基于 Hands-on-RL/第19章-目标导向的强化学习.ipynb at main · boyu-ai/Hands-on-RL · GitHub
理论 目标导向的强化学习
这节改动不大,官方代码基本可以直接运行,应该只有一个warning
运行环境
Debian GNU/Linux 12
Python 3.9.19
torch 2.0.1
gym 0.26.2
运行代码
HER.py
#!/usr/bin/env python
import torch
import torch.nn.functional as F
import numpy as np
import random
from tqdm import tqdm
import collections
import matplotlib.pyplot as plt
class WorldEnv:
def __init__(self):
self.distance_threshold = 0.15
self.action_bound = 1
def reset(self): # 重置环境
# 生成一个目标状态, 坐标范围是[3.5~4.5, 3.5~4.5]
self.goal = np.array(
[4 + random.uniform(-0.5, 0.5), 4 + random.uniform(-0.5, 0.5)])
self.state = np.array([0, 0]) # 初始状态
self.count = 0
return np.hstack((self.state, self.goal))
def step(self, action):
action = np.clip(action, -self.action_bound, self.action_bound)

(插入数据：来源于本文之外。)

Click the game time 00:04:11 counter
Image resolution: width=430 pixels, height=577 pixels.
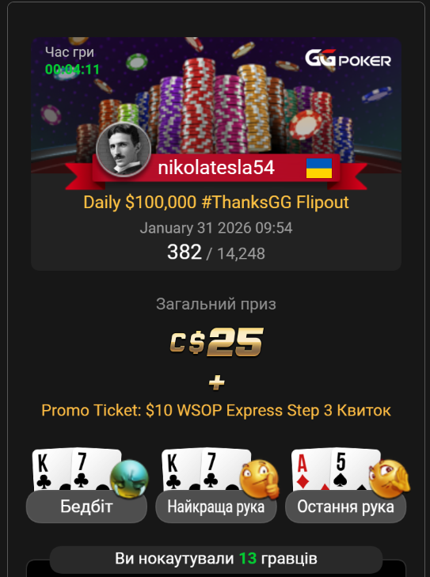click(x=72, y=69)
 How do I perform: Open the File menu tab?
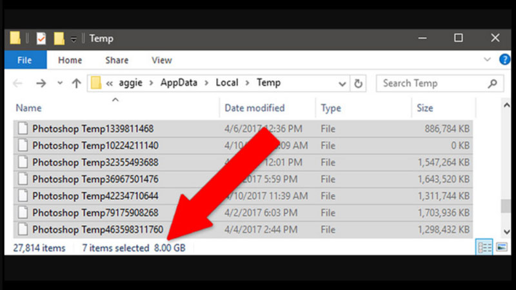pos(25,61)
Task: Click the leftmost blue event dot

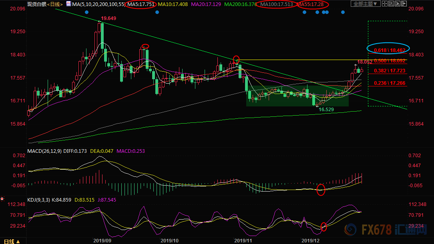Action: [x=87, y=12]
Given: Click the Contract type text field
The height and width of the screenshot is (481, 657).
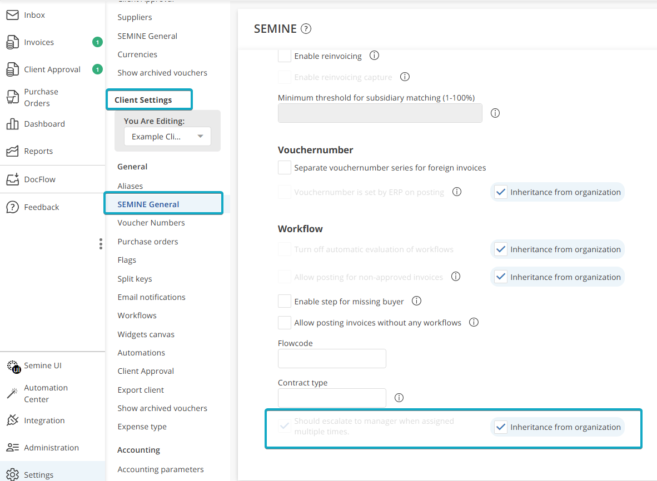Looking at the screenshot, I should tap(332, 398).
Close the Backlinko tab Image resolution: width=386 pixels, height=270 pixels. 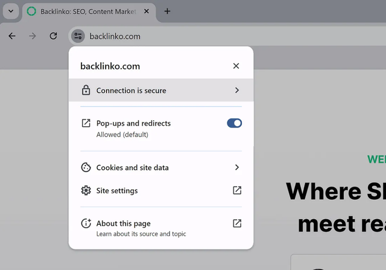coord(147,11)
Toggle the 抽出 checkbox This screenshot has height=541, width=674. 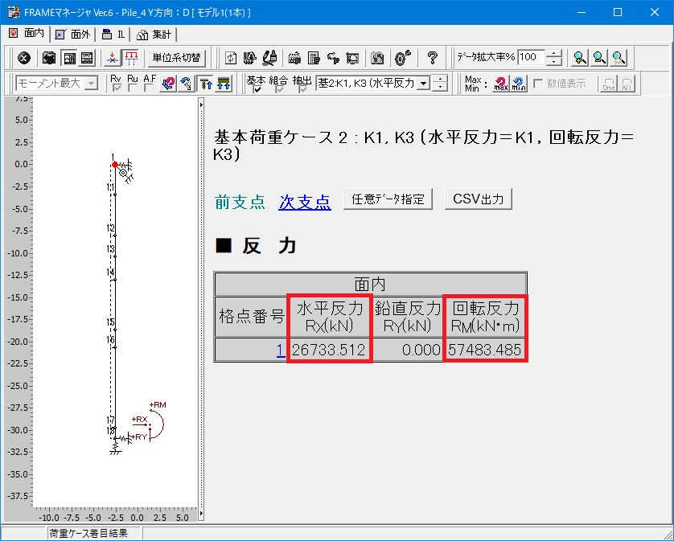302,89
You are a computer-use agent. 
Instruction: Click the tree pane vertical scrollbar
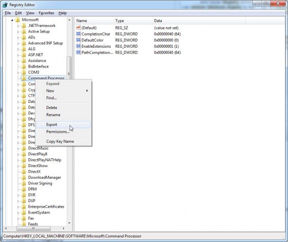click(x=69, y=130)
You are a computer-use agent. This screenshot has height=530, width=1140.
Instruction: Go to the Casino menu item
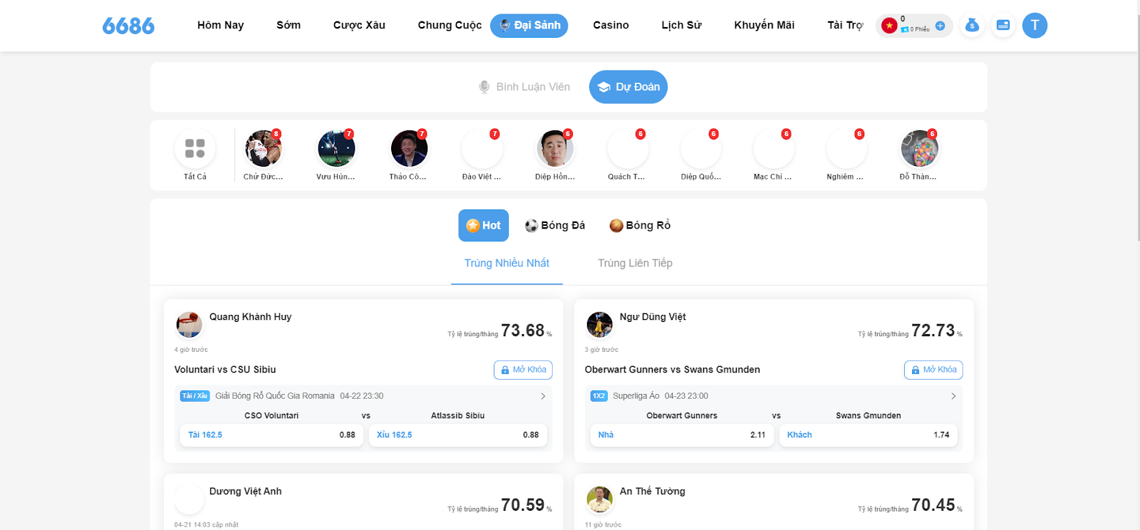611,25
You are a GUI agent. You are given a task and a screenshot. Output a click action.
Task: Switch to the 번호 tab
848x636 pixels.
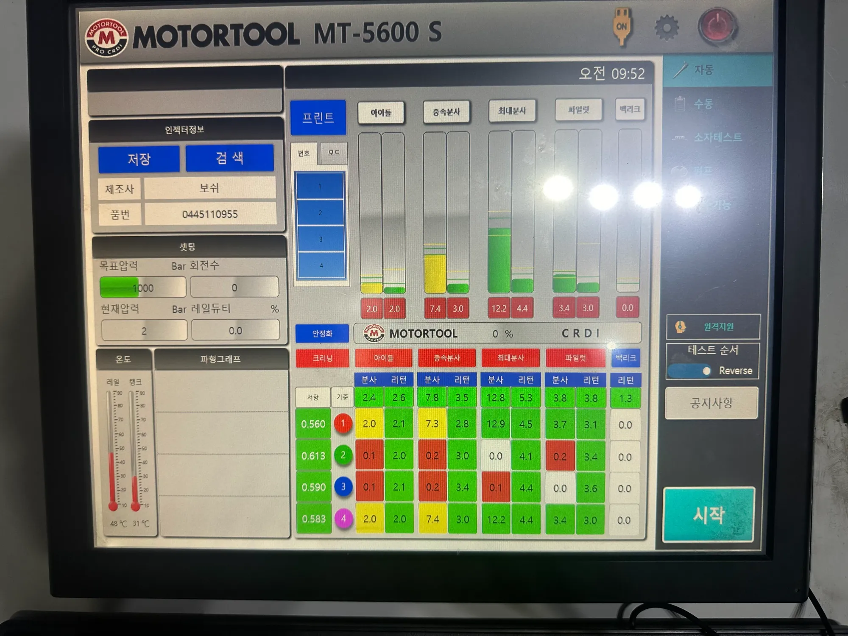pyautogui.click(x=304, y=153)

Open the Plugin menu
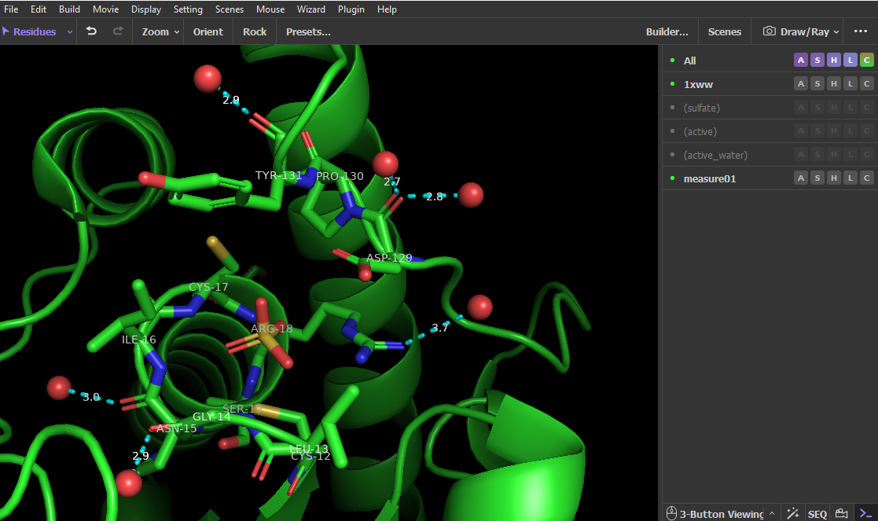coord(351,9)
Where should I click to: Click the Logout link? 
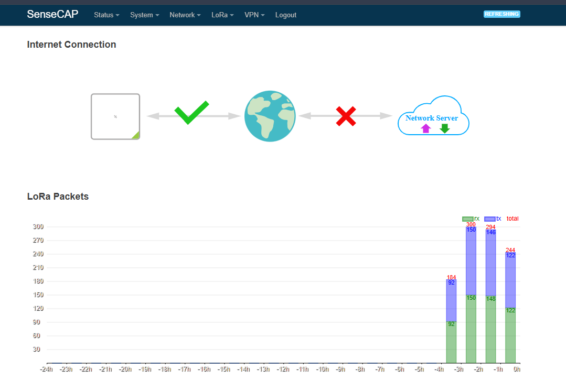(x=285, y=15)
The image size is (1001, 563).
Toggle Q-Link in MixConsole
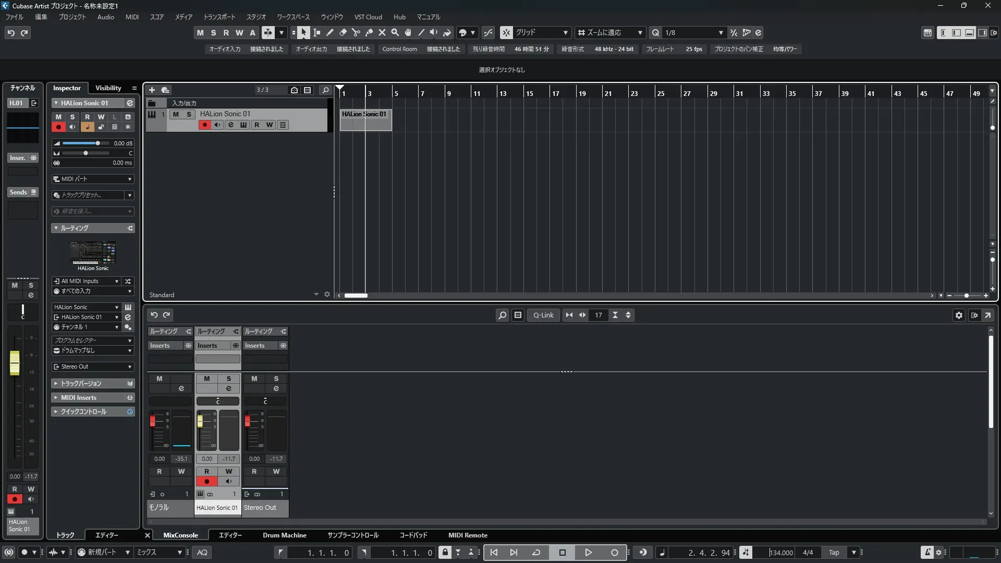(543, 315)
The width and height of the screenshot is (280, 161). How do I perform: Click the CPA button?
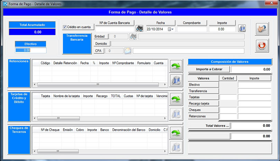99,51
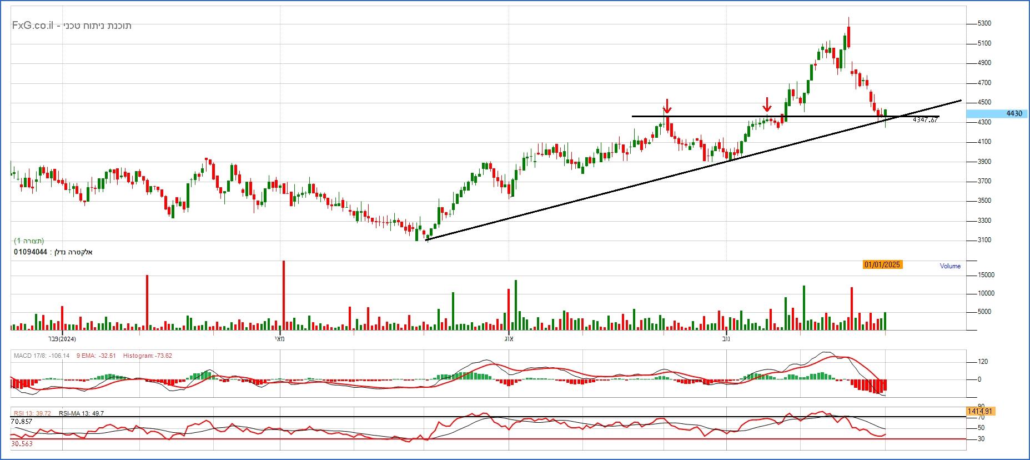The height and width of the screenshot is (460, 1030).
Task: Click the blue Volume panel label
Action: (x=949, y=266)
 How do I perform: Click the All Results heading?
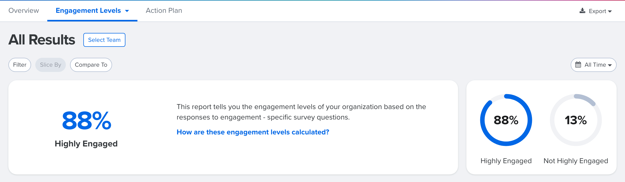(x=42, y=40)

x = max(0, min(5, self.state[0] + action[0]))
y = max(0, min(5, self.state[1] + action[1]))
self.state = np.array([x, y])
self.count += 1
dis = np.sqrt(np.sum(np.square(self.state - self.goal)))
reward = -1.0 if dis > self.distance_threshold else 0
if dis <= self.distance_threshold or self.count == 50:
done = True
else:
done = False
return np.hstack((self.state, self.goal)), reward, done
class PolicyNet(torch.nn.Module):
def __init__(self, state_dim, hidden_dim, action_dim, action_bound):
super(PolicyNet, self).__init__()
self.fc1 = torch.nn.Linear(state_dim, hidden_dim)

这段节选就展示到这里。